WHAT IS NEEDED => Copy out all lines from the entries below in which "will" occurs.

RECORDS SUPPLIED =>
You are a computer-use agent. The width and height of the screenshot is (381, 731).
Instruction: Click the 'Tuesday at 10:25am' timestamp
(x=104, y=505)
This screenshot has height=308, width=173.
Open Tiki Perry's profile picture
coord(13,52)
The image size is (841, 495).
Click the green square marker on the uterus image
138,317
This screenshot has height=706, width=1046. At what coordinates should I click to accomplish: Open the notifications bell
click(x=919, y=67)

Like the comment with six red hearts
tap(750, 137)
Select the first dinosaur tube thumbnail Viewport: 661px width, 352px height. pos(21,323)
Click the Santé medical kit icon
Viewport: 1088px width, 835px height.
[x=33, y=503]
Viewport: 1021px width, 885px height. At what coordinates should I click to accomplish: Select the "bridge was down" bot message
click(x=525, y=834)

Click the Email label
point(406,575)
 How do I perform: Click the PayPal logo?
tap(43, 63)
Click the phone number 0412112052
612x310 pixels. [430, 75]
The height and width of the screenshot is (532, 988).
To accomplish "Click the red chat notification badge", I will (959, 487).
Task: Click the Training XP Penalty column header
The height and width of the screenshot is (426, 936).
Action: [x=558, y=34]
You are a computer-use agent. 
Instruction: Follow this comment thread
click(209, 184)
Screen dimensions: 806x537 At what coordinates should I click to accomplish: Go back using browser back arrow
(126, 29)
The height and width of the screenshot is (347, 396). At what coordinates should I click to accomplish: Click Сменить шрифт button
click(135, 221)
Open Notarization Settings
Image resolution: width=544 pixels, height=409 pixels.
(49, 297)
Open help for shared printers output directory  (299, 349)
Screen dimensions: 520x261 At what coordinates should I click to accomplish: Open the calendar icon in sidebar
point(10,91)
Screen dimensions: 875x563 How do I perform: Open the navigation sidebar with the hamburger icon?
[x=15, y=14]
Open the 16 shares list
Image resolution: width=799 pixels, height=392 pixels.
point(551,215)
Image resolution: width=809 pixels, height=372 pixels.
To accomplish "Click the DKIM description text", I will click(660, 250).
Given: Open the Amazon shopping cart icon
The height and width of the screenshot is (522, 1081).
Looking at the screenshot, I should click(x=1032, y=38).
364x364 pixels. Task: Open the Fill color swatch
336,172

COMPLETED TASK =>
To accomplish "Click the red chat notification badge", I will (959, 487).
To accomplish "Click the DKIM description text", I will click(660, 250).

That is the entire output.